Roldán se marchó. Trascurrió un año. Roldán hizo maravillas, y el eco de sus proezas llegó desde los Pirineos hasta las orillas del Rin; luego, de repente, se oyó vagamente hablar de una gran derrota, y el nombre de Roncesvalles fue mencionado.

Una noche, un caballero llegó a pedir hospitalidad en el castillo del conde Raymond; regresaba de España adonde había acompañado al emperador. Alda se atrevió a pronunciar el nombre de Roldán y entonces el caballero contó cómo en la garganta de Roncesvalles, rodeado de sarracenos, al verse solo contra cien, había sonado su olifante para llamar al emperador en su ayuda y eso con tal fuerza que, aunque estaba a más de legua y media, el emperador había querido volver; pero Ganelón se lo había impedido, y el ruido del olifante se había ido debilitando, pues era el último esfuerzo del héroe.
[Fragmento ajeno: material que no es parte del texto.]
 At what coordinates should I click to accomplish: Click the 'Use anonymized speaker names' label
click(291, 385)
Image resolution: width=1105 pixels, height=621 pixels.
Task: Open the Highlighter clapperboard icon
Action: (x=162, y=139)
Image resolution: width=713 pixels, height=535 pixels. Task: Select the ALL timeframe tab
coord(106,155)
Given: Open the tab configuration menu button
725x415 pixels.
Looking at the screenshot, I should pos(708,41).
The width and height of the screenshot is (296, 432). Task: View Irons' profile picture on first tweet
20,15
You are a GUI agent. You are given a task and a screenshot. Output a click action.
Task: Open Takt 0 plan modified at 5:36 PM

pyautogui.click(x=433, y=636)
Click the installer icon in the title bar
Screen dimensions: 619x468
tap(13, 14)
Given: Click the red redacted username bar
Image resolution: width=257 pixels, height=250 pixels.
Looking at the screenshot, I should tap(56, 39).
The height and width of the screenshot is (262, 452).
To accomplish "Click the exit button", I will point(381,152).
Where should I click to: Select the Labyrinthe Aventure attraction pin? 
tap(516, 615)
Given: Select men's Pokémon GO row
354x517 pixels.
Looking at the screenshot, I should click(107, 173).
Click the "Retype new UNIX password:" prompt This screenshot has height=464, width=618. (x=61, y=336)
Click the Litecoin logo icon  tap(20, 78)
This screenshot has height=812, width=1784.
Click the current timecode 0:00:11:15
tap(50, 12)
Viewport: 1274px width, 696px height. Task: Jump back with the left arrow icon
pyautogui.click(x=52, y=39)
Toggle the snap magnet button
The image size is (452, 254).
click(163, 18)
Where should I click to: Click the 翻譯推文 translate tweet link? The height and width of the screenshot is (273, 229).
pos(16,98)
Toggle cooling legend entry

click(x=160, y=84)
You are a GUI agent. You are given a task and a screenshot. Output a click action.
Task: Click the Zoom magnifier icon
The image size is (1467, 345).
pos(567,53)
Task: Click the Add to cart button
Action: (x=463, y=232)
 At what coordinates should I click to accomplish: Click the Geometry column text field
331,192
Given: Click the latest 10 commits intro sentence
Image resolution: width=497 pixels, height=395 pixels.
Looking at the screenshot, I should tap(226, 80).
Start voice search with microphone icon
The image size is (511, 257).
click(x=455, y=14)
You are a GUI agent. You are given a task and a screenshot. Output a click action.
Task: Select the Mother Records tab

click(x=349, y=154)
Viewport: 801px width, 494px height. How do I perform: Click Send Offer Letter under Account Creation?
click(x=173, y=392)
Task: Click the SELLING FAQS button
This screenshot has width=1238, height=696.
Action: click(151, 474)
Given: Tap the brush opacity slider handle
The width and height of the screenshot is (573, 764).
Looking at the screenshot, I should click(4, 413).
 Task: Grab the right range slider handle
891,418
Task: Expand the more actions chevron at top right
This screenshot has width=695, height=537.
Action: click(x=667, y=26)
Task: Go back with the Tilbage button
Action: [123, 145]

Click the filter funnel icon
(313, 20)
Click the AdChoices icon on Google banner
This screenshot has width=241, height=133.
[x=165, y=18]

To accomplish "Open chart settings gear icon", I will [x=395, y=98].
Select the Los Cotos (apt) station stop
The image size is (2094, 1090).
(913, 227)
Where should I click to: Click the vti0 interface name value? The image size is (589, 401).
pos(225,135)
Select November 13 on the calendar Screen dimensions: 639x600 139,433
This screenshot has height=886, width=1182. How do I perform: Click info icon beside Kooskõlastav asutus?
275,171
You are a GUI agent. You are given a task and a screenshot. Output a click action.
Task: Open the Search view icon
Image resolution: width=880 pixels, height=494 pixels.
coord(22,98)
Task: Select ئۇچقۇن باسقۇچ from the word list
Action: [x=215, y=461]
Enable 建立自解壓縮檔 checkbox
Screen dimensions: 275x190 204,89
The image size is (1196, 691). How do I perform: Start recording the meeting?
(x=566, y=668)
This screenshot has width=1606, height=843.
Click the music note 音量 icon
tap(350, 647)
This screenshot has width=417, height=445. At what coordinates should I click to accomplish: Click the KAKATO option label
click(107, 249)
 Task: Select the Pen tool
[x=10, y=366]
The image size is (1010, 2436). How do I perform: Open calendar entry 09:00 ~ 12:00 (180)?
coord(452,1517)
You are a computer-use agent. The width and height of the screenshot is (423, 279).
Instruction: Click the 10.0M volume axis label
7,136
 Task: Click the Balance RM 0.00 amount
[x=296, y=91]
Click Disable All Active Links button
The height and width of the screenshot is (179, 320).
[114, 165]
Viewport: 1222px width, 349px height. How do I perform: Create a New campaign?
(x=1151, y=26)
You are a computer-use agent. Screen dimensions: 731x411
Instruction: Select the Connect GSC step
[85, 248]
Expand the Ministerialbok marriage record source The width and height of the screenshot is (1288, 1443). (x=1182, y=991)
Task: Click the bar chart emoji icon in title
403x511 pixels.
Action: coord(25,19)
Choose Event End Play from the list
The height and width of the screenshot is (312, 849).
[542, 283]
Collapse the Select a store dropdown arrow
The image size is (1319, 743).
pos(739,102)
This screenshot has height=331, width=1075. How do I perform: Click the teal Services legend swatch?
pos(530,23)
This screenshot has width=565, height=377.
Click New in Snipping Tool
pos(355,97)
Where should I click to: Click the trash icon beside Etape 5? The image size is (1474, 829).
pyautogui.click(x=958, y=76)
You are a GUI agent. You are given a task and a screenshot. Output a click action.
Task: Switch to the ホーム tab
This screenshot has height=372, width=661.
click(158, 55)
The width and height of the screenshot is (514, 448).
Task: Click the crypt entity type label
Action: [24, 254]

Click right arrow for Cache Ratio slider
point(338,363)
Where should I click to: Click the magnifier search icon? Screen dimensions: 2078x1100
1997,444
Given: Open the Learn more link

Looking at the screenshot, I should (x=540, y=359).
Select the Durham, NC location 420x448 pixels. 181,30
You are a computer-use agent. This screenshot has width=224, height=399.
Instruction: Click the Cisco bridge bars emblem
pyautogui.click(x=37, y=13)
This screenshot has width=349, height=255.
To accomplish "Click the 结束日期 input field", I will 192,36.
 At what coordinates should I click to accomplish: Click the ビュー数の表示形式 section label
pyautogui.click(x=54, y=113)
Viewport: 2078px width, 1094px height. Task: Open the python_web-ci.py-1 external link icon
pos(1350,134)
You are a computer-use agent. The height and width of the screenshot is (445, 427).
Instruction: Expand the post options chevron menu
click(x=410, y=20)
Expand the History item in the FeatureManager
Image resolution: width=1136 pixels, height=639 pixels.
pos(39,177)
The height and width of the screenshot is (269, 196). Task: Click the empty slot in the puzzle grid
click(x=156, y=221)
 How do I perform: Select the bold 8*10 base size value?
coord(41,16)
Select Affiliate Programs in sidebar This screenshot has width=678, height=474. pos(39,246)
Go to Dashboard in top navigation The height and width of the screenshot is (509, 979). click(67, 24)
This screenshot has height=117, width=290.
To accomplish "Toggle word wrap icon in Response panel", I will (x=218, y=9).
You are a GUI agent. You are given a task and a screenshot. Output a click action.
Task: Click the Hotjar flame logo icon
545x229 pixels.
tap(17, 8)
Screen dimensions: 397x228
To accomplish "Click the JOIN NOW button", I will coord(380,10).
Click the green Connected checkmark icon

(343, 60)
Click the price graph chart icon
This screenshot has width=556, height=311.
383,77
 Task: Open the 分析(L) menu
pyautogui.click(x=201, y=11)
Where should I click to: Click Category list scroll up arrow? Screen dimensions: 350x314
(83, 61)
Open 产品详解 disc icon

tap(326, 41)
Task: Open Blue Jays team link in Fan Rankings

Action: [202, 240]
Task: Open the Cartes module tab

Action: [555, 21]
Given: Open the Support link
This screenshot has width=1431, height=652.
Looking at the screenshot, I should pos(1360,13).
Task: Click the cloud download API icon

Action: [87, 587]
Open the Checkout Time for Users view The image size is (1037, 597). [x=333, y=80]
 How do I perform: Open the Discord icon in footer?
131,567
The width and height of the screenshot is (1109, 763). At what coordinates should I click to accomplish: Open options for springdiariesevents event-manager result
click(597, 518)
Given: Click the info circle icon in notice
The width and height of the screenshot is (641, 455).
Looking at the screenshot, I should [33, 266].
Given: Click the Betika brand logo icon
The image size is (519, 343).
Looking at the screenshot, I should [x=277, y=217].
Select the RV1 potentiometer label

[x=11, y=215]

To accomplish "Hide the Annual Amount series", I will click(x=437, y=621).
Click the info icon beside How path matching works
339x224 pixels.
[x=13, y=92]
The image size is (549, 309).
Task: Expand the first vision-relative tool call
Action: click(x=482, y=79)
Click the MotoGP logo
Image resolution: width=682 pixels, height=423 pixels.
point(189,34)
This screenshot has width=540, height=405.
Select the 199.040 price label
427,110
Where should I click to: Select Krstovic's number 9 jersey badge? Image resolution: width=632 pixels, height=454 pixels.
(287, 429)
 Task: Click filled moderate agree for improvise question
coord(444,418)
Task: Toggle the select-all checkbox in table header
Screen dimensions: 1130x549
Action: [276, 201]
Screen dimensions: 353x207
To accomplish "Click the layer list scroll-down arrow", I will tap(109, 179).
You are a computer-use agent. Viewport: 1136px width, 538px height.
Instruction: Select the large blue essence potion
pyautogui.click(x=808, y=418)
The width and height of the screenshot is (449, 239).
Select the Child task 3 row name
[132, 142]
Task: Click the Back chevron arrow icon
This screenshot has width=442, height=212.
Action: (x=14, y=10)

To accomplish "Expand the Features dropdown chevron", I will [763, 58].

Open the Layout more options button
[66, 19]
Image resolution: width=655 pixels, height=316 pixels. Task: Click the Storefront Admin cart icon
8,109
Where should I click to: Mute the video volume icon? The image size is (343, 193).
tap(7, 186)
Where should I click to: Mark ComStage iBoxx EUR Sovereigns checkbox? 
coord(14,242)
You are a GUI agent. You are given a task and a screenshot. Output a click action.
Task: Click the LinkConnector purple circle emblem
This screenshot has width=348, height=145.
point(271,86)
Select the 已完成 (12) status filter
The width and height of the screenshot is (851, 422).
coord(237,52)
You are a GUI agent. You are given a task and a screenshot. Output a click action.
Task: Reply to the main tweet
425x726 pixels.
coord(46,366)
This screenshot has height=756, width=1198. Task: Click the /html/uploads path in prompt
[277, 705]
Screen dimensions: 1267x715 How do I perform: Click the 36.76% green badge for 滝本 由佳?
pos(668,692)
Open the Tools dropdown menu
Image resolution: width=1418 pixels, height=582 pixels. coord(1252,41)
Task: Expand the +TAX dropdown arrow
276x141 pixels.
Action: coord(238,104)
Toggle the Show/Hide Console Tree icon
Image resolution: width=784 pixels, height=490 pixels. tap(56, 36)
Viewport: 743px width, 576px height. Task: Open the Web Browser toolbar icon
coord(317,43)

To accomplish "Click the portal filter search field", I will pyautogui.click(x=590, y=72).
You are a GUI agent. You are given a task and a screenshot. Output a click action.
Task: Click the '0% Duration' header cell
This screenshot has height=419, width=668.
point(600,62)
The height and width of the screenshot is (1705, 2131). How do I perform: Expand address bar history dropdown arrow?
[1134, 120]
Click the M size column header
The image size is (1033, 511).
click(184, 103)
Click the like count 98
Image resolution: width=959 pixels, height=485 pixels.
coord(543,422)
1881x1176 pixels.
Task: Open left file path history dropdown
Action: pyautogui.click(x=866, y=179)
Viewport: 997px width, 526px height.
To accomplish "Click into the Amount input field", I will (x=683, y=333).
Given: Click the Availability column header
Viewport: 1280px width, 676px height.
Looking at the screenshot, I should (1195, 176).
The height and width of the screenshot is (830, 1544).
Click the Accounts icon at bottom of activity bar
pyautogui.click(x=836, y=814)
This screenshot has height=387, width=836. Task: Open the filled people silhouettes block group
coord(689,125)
Entonces, él lo había visto, para que su buena espada Durandarte no cayera en manos infieles, intentar partirla en las rocas; pero, acostumbrada a hender el acero, Durandarte había partido el granito; y había sido necesario que Roldán introdujera la hoja en una hendidura de la roca, y la rompiera apoyándose en ella. Luego, cubierto de heridas, había caído al lado de los trozos de su espada, pronunciando el nombre de una mujer llamada Alda.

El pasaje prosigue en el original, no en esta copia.